L2/00-375

Kenneth Whistler <kenw@sybase.com> on 10/09/2000 04:14:23 PM
To:   "Multiple Recipients of Unicore" unicore@unicode.org

Subject:  Re: Agenda Item: Script Names


Mark,

> At the next UTC, I will propose that we make draft TR #24 into a TR, and
> put the data file into the next version of the UCD. (See
> http://www.unicode.org/unicode/reports/tr24/). If you would have any
> problems with that, please send your feedback now so that we have a chance
> to discuss it before the meeting.

Grump, grump.

Well, in this case, silence is in danger of being taken as assent, so
since I don't exactly see a long line at the microphone, I guess I'm
nominated.

Executive summary: This DUTR is not ready for prime time yet, and I do not think it should be progressed to a TR.

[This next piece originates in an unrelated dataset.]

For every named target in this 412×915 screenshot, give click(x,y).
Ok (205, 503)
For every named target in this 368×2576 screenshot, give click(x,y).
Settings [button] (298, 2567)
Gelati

A simple problem to deal with:

The Status block in the 1.1 version on the web now is incorrect. The
title shows this to be a DUTR, but the status block has not been updated
from the PDUTR. I know, picky, picky, but we have processes and status
blocks on these things for a reason.

More substantive issues follow.

This DUTR is basically just a one-page introduction for the data file
Scripts.txt, which is intended eventually to be a part of the Unicode
Character Database. A more rigorous introduction is actually needed, since
it is inevitable that: a) the data file *is* going to be part of the UCD,
presumably as soon as possible, and b) the DUTR is of a nature that
guarantees that eventually it will be turned into a UAX -- i.e., part of
the standard itself. This is not just informative material, although it
is getting its camel's nose under the tent that way, but stuff that is
on an inexorable path to becoming part of the Unicode Standard itself.
Hence, I want questions answered *before* we approve this thing, rather
than scramble around trying to sort things out *after* approval.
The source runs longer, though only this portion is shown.